Description-Behavior Mismatch

Medium
Confidence
94% confidence
Finding
The script presents itself as a changelog utility, but its implemented behavior is largely a generic input collection and export mechanism. This mismatch is security-relevant because users may provide sensitive project or operational data under false expectations, and the tool silently retains and exposes that data.

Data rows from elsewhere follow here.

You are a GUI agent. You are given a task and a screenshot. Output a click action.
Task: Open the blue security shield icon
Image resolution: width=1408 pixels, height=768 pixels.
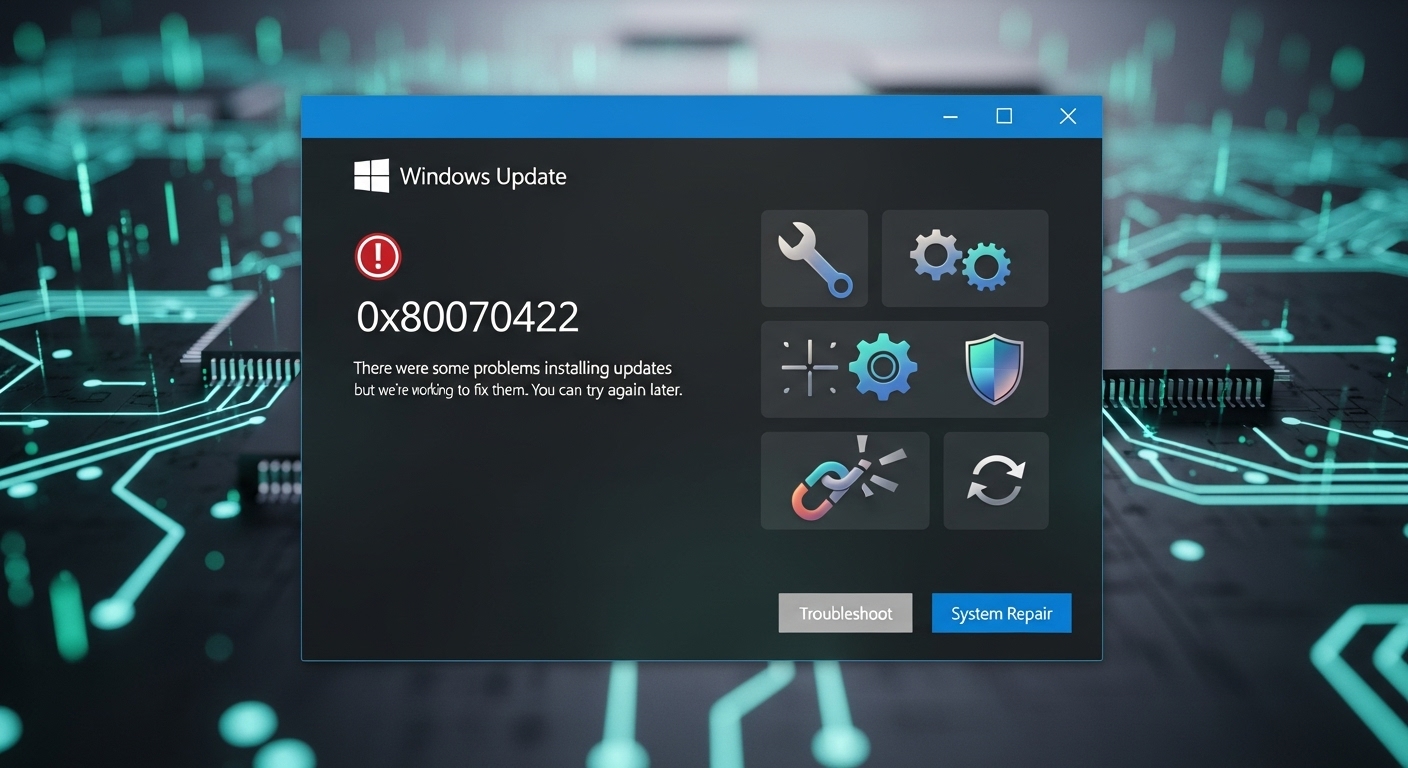[993, 369]
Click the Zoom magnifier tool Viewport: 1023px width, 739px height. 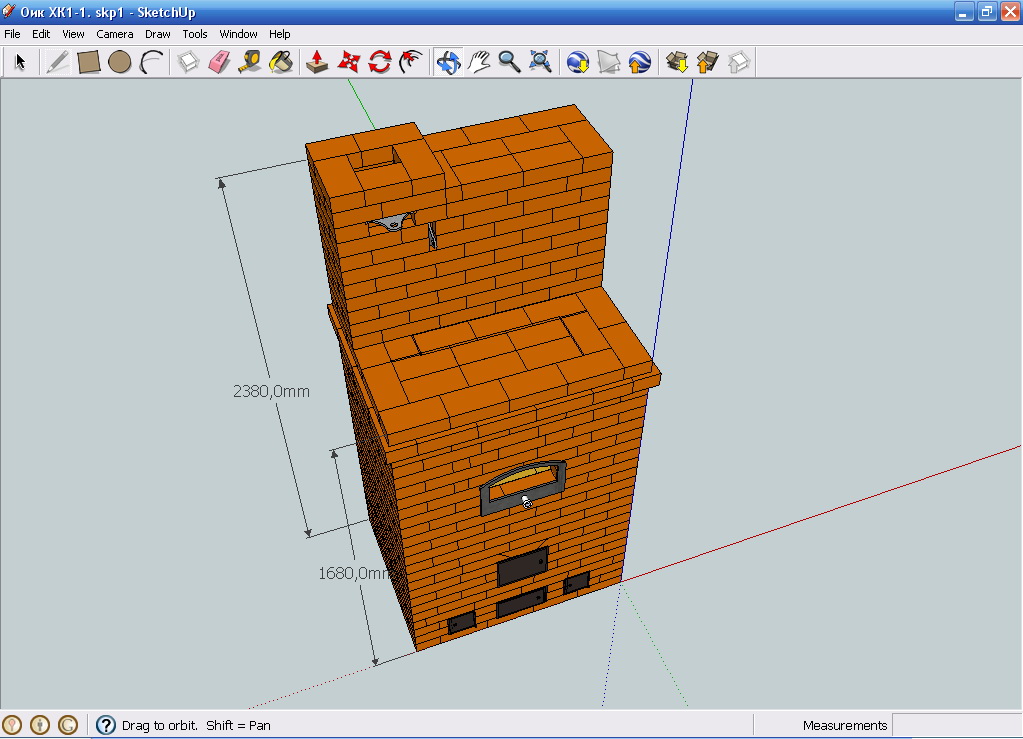(x=510, y=63)
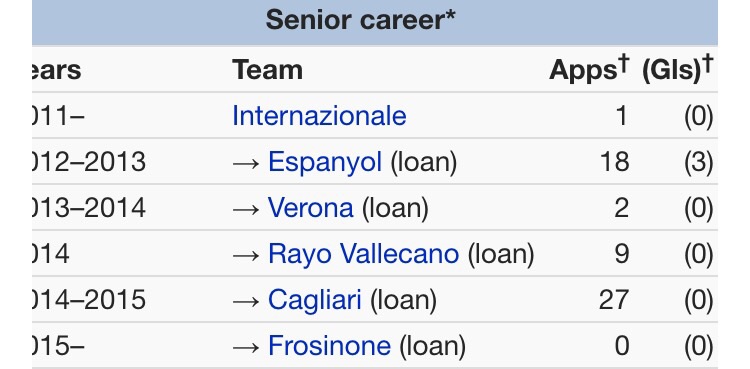Click the dagger footnote after Gls
750x369 pixels.
708,64
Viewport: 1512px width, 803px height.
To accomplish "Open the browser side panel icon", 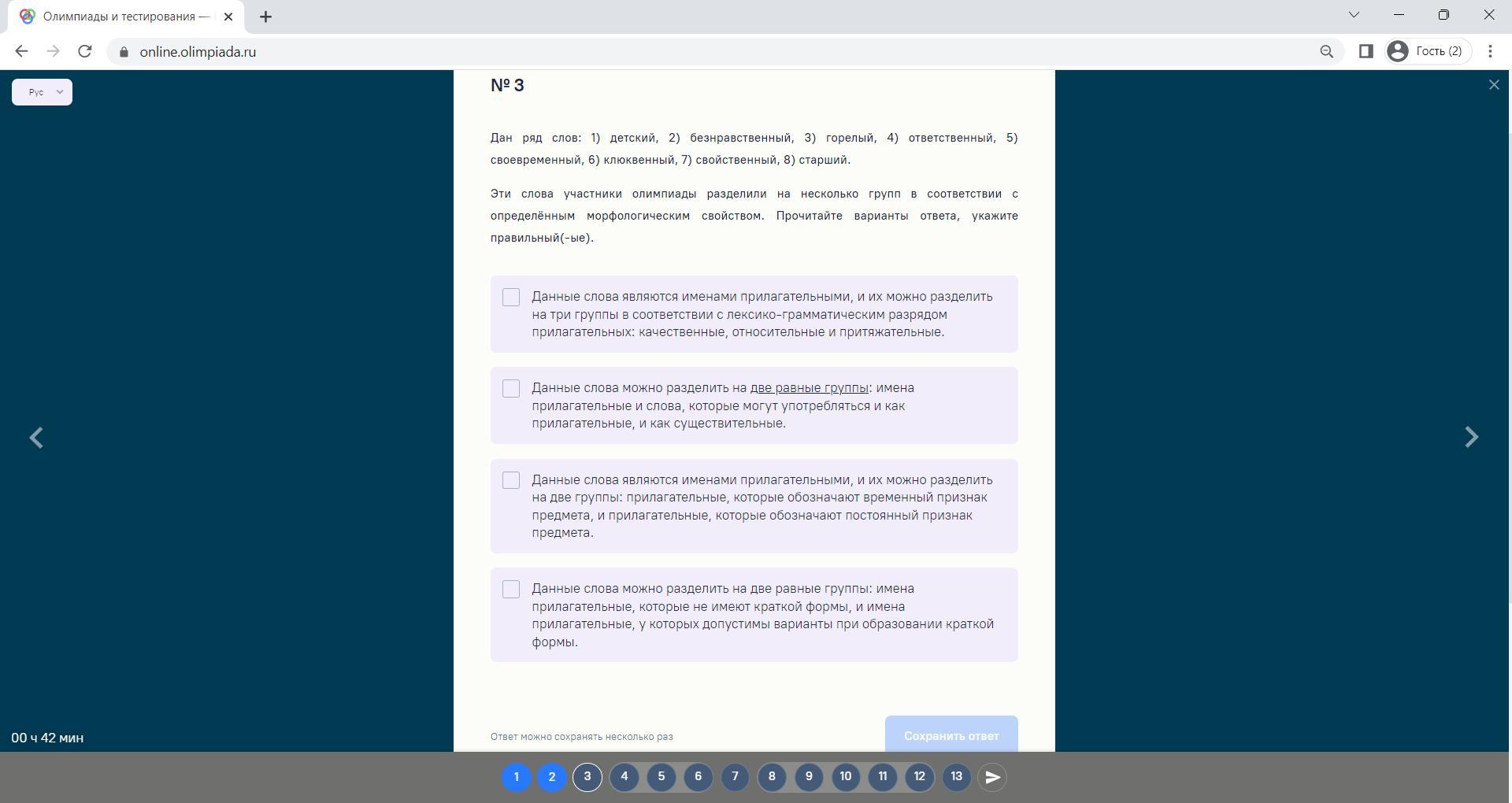I will tap(1366, 52).
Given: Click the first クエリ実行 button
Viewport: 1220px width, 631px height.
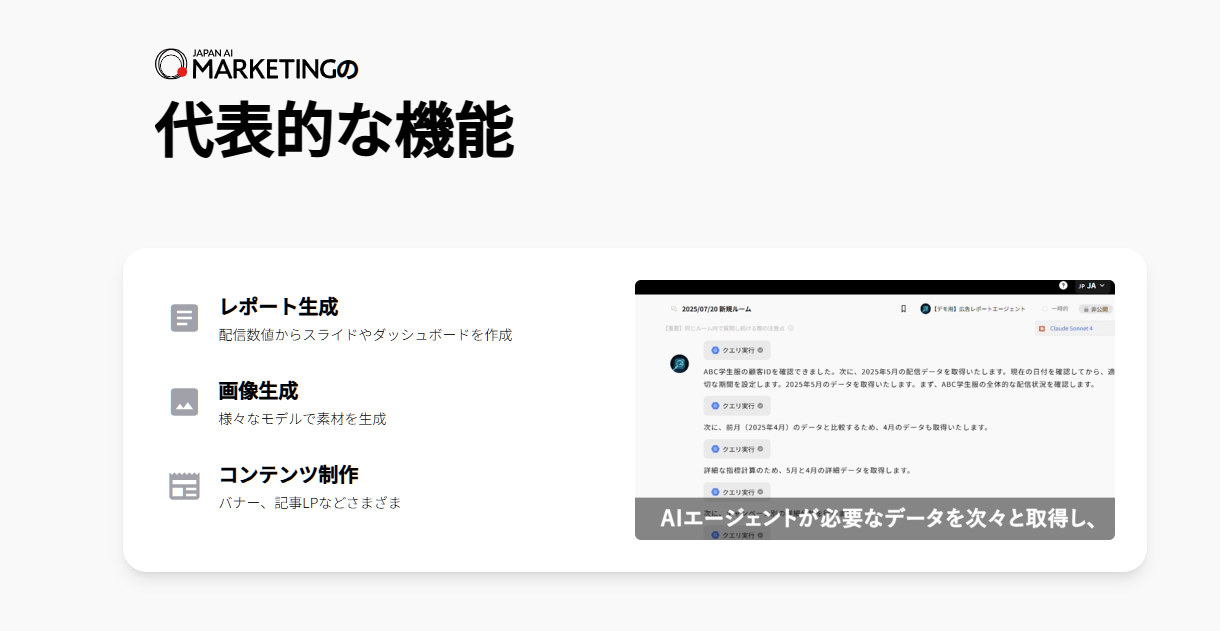Looking at the screenshot, I should pos(736,350).
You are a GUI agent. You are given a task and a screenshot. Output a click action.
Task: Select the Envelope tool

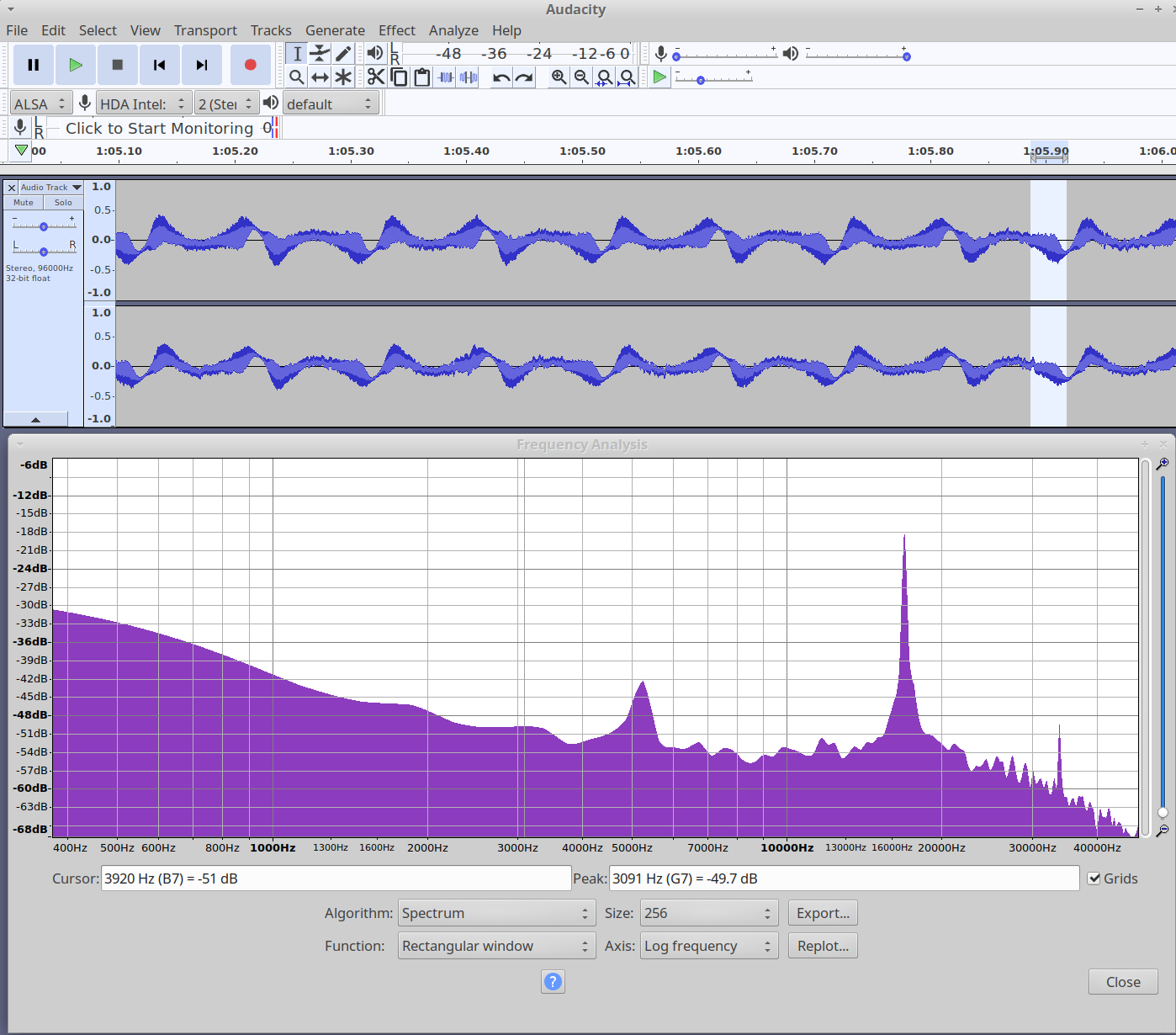tap(320, 54)
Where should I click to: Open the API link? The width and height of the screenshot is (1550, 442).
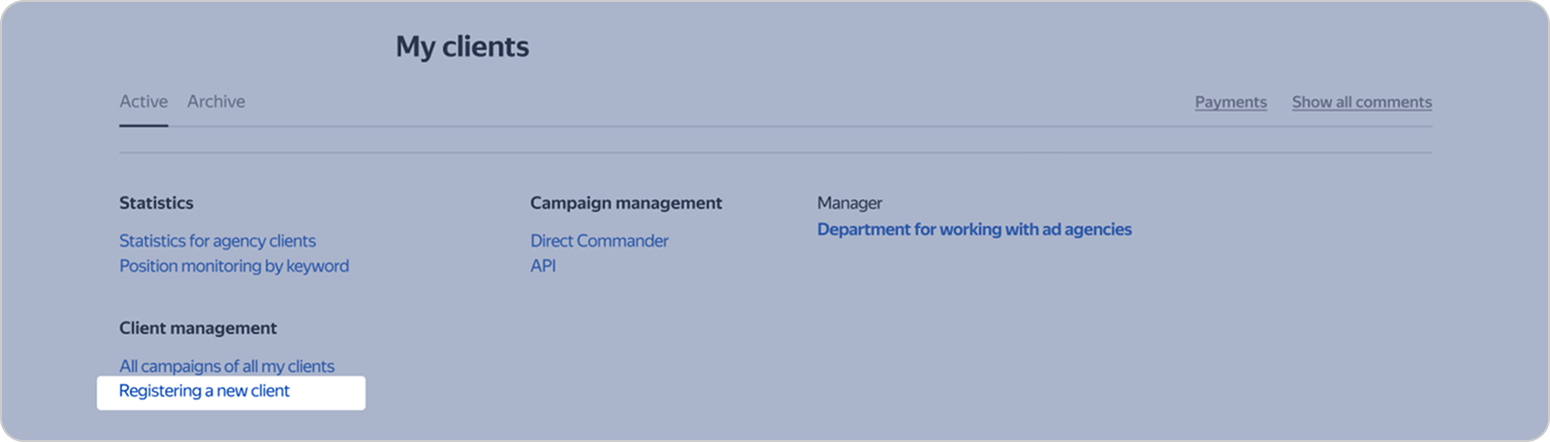coord(543,266)
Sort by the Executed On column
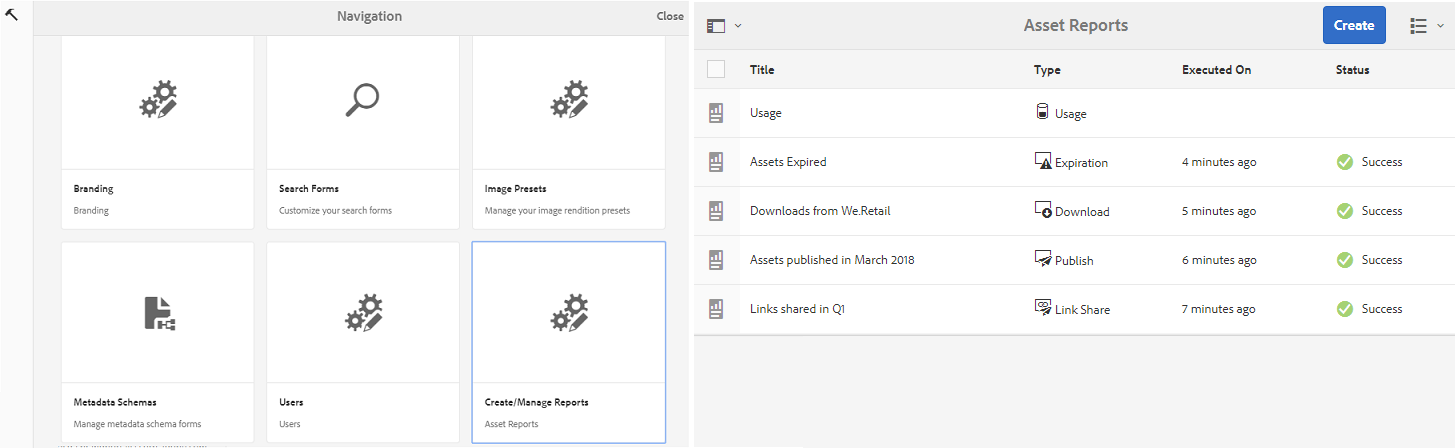The width and height of the screenshot is (1456, 448). pos(1216,70)
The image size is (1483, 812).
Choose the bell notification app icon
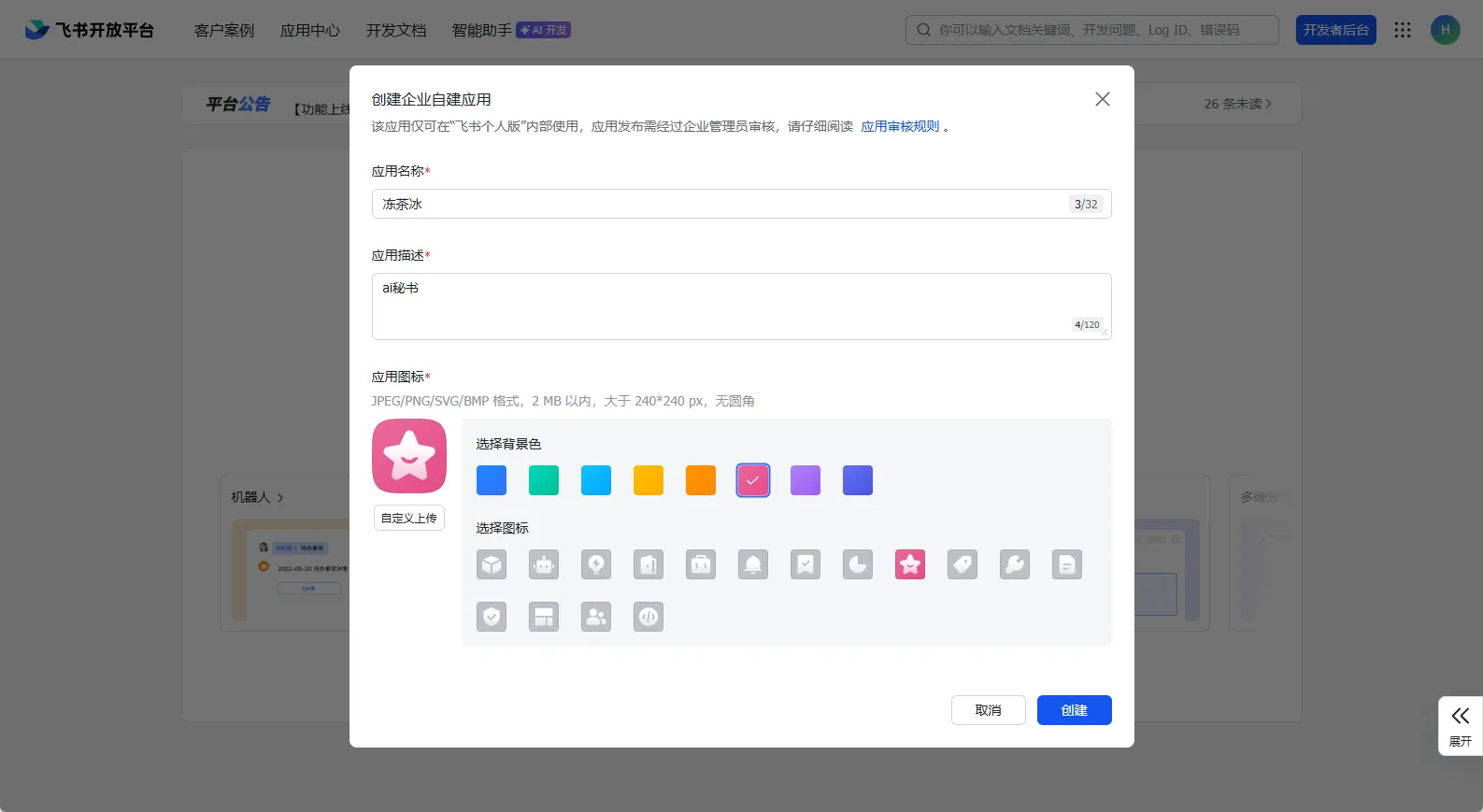tap(753, 564)
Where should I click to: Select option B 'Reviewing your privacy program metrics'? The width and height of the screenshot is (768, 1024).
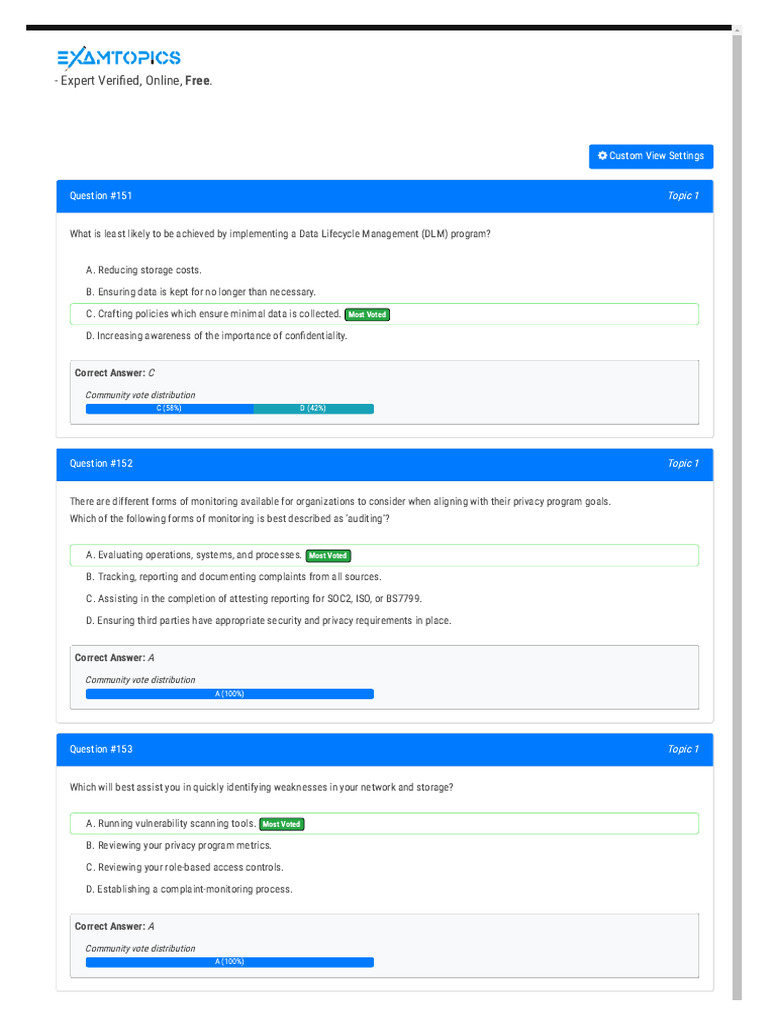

Context-Inappropriate Capability

Medium
Confidence
95% confidence
Finding
The script creates a persistent data directory and writes arbitrary user input to log files in the user's home directory without explicit consent or retention disclosure. This can capture secrets, internal notes, or other sensitive content that users may assume is transient.

Intent-Code Divergence

Medium
Confidence
92% confidence
Finding
The help text advertises functional operations like validation, generation, formatting, and conversion, but the code only records the supplied input. This deceptive interface can induce users to submit sensitive content for processing when no such processing occurs, turning the tool into a disguised data sink.

Vague Triggers

Medium
Confidence
81% confidence
Finding
The manifest description uses a broad invocation cue ('Use when you need changelog'), which is vague enough to trigger the skill in loosely related contexts. Overly broad routing language increases the chance the agent calls this skill unnecessarily, exposing user inputs to its storage or processing behavior when a narrower tool would be more appropriate.

Missing User Warnings

Medium
Confidence
96% confidence
Finding
At this location, user-supplied command arguments are appended directly to persistent plaintext logs without warning. If users paste tokens, credentials, proprietary text, or incident data, the script creates a durable local record that may later be read by other processes, backups, or exports.

Missing User Warnings

Medium
Confidence
94% confidence
Finding
The export feature aggregates all stored plaintext logs into new files, increasing the exposure surface of previously collected data. It also emits JSON and CSV using unescaped user-controlled values, which can cause malformed output and make downstream handling riskier.

Ssd 3

Medium
Confidence
97% confidence
Finding
Across the script, all command inputs are persistently stored in plain text and later exposed through status, search, recent, and export functionality. In the context of an agent skill advertised as a changelog tool, this broad retention and replay behavior materially increases the risk of credential leakage, proprietary data disclosure, and unintended surveillance of user activity.

VirusTotal

66/66 vendors flagged this skill as clean.